From: Jeff Layton <jlayton@kernel.org>
To: trondmy@kernel.org, linux-nfs@vger.kernel.org
Cc: Josef Bacik <josef@toxicpanda.com>
Subject: Re: [PATCH RFC 0/4] Containerised NFS clients and teardown
Date: Thu, 20 Mar 2025 15:32:10 -0400 [thread overview]
Message-ID: <143c1b07b8c8957ee3041cf7872a80965b14b4fd.camel@kernel.org> (raw)
In-Reply-To: <cover.1742490771.git.trond.myklebust@hammerspace.com>
[-- Attachment #1: Type: text/plain, Size: 6694 bytes --]
On Thu, 2025-03-20 at 13:44 -0400, trondmy@kernel.org wrote:
> From: Trond Myklebust <trond.myklebust@hammerspace.com>
>
> When a NFS client is started from inside a container, it is often not
> possible to ensure a safe shutdown and flush of the data before the
> container orchestrator steps in to tear down the network. Typically,
> what can happen is that the orchestrator triggers a lazy umount of the
> mounted filesystems, then proceeds to delete virtual network device
> links, bridges, NAT configurations, etc.
>
> Once that happens, it may be impossible to reach into the container to
> perform any further shutdown actions on the NFS client.
>
> This patchset proposes to allow the client to deal with these situations
> by treating the two errors ENETDOWN and ENETUNREACH as being fatal.

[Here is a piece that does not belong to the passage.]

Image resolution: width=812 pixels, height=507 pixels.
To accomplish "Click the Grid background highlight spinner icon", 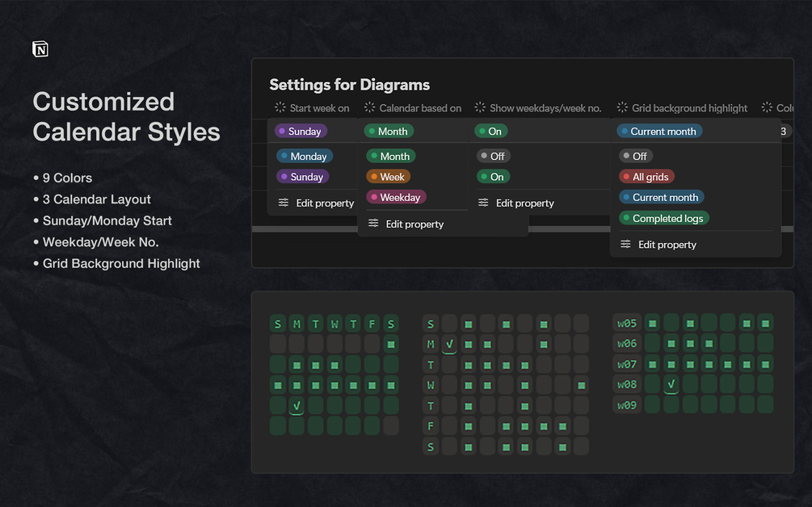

> The intention is to then allow the I/O queue to drain, and any remaining
> RPC calls to error out, so that the lazy umounts can complete the
> shutdown process.
>
> In order to do so, a new mount option "fatal_errors" is introduced,
> which can take the values "default", "none" and "enetdown:enetunreach".
> The value "none" forces the existing behaviour, whereby hard mounts are
> unaffected by the ENETDOWN and ENETUNREACH errors.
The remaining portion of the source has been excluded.